▸ Vorgelegter Text
# 18./19.06.2022 DM Bad Salzdetfurth 🇩🇪 (XC)



## Günther-Kette-R (13. Mai 2022)

Salve & Hallo zusammen!

am  18./19.06 2022 findet in Bad Salzdetfurth die Deutsche Meisterschaft 2022 im XC statt!

Alle Informationen z.B über https://www.instagram.com/bop.bad.salzdetfurth/

Wir sehen uns in Bad Salzdetfurth!


----------



## stevens28/2 (8. Juni 2022)

Supi....dieses Jahr gibt es ja recht wenige XC Rennen und dann so eine tolle und technische Strecke.....


----------



## MTB-News.de




----------



## Ben9696 (30. August 2022)

Habe gestern mal 3 Runden auf der Strecke gedreht, teils ist der Verlauf leider nicht mehr ganz klar. Auch wird mit der Zeit der Zustand es vermutlich schwierig machen die Strecken zu nutzen, hoffe sie planen zumindest jährlich eine Renovierung durchzuführen.

Strecke ist teilweise schon krass, in einer kurvigen Bergaufpassage fehlt mir komplette die Technik für die Spitzkehren mit Wurzeln etc., und auch der obere Rockgarden ist für mich eher unfahrbar. Wie man auf so einer Strecke soviel Speed aufbauen kann ist mir ein Rätsel. Warum beim Hauptanstieg dermaßen mit Kies/Geröll gearbeitet wurde verstehe ich nicht..

Aber in Summe geile Strecke, denke werde da hin & wieder mal hinfahren übern Winter.


----------



## FirstGeneration (30. August 2022)

Schau Dir mal das Streckenvideo von David List mit Max Brandl auf You Tube an, dann siehst Du, wo die Strecke entlang führt.

▸ Zu lösende Aufgaben
• A. Wann findet die Deutsche Meisterschaft im XC laut dem Forenthread zur DM in Bad Salzdetfurth statt?
• B. Wiederhole den Abschnitt des Forenthreads zur DM in Bad Salzdetfurth von „Habe gestern mal“ bis einschließlich „FirstGeneration (30. August 2022)“ wortgetreu.
• C. Entscheide für jede der folgenden Aussagen, ob sie dem Forenthread zur DM in Bad Salzdetfurth entspricht. Antworte jeweils mit Ja oder Nein und zitiere die ausschlaggebenden Worte des Threads wörtlich. (i) Ben9696 ist drei Runden auf der Strecke gefahren. (ii) Ben9696 findet den oberen Rockgarden gut fahrbar. (iii) Informationen zur Meisterschaft gibt es zum Beispiel über Instagram.

▸ Gegebene Daten
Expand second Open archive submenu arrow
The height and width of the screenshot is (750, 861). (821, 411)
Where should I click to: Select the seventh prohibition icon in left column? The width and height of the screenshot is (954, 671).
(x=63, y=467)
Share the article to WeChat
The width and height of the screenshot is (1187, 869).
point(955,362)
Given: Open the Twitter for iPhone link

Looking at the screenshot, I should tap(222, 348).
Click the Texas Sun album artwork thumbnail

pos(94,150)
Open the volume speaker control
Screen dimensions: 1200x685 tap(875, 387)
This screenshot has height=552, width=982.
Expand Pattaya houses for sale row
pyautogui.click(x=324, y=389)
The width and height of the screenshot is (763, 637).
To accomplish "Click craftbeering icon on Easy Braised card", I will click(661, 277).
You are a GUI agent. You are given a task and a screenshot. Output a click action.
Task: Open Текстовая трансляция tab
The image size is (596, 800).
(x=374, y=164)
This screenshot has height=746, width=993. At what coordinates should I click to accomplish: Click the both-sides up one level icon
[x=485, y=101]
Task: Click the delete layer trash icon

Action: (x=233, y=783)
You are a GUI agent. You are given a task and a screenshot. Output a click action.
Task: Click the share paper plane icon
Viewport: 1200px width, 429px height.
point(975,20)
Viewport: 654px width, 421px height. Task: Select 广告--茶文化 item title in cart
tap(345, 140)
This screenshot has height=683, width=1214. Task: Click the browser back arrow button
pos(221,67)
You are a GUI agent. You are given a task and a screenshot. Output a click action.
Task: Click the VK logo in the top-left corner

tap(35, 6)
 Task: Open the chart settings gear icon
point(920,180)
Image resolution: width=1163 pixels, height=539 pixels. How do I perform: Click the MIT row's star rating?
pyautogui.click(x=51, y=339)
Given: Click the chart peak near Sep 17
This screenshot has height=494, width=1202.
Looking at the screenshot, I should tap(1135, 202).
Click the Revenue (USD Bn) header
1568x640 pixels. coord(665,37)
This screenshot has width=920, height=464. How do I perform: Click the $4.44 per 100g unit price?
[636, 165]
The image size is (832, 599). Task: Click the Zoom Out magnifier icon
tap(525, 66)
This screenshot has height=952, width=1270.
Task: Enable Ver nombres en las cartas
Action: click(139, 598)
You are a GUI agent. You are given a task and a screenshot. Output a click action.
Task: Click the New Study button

▸ Erwartete Lösungen
• A. Am 18. und 19. Juni 2022.

• B.
Habe gestern mal 3 Runden auf der Strecke gedreht, teils ist der Verlauf leider nicht mehr ganz klar. Auch wird mit der Zeit der Zustand es vermutlich schwierig machen die Strecken zu nutzen, hoffe sie planen zumindest jährlich eine Renovierung durchzuführen.

Strecke ist teilweise schon krass, in einer kurvigen Bergaufpassage fehlt mir komplette die Technik für die Spitzkehren mit Wurzeln etc., und auch der obere Rockgarden ist für mich eher unfahrbar. Wie man auf so einer Strecke soviel Speed aufbauen kann ist mir ein Rätsel. Warum beim Hauptanstieg dermaßen mit Kies/Geröll gearbeitet wurde verstehe ich nicht..

Aber in Summe geile Strecke, denke werde da hin & wieder mal hinfahren übern Winter.


----------



## FirstGeneration (30. August 2022)

• C.
(i) Ja: „Habe gestern mal 3 Runden auf der Strecke gedreht“
(ii) Nein: „auch der obere Rockgarden ist für mich eher unfahrbar“
(iii) Ja: „Alle Informationen z.B über https://www.instagram.com/bop.bad.salzdetfurth/“